**Directive**
Write down the Scrapy thread from "I would to extract" up to and including "only with .xpath?".
──────── Page excerpt
Search code examples
pythonscrapy

what's the different between response.xpath() and Selector(text=response.text).xpath()


>>> print(response.text)
<?xml version="1.0" encoding="UTF-8"?>
<sitemapindex xmlns="http://www.sitemaps.org/schemas/sitemap/0.9">
 <sitemap>
  <loc>https://cargadgetss.com/sitemap-product.xml</loc>
 </sitemap>
 <sitemap>
  <loc>https://cargadgetss.com/sitemap-category.xml</loc>
 </sitemap>
 <sitemap>
  <loc>https://cargadgetss.com/sitemap-page.xml</loc>
 </sitemap>
</sitemapindex>

>>> response.xpath('//loc')
[]
>>> Selector(text=response.text).xpath('//loc')[0].extract()
'<loc>https://cargadgetss.com/sitemap-product.xml</loc>'
>>>

I would to extract the tag info from the "xml" text.Actually,I have just started to learn how to extract data with scrapy, where always use respone.xpath in the code, but this time,it does't work.So I tried to use "Selector", luckily,I got the data what I need.But I still don't understand Why can the data be extracted with Selector, but not only with .xpath?


Solution

  • That's because the XML namespace (xmlns). Another way to extract those URLs is to assign some prefix to the namespace and use it on the selector.
────────────────
──────── Record set
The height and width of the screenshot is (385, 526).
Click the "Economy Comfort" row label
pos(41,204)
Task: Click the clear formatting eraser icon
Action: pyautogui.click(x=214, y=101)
────────────────
**Task response**
I would to extract the tag info from the "xml" text.Actually,I have just started to learn how to extract data with scrapy, where always use respone.xpath in the code, but this time,it does't work.So I tried to use "Selector", luckily,I got the data what I need.But I still don't understand Why can the data be extracted with Selector, but not only with .xpath?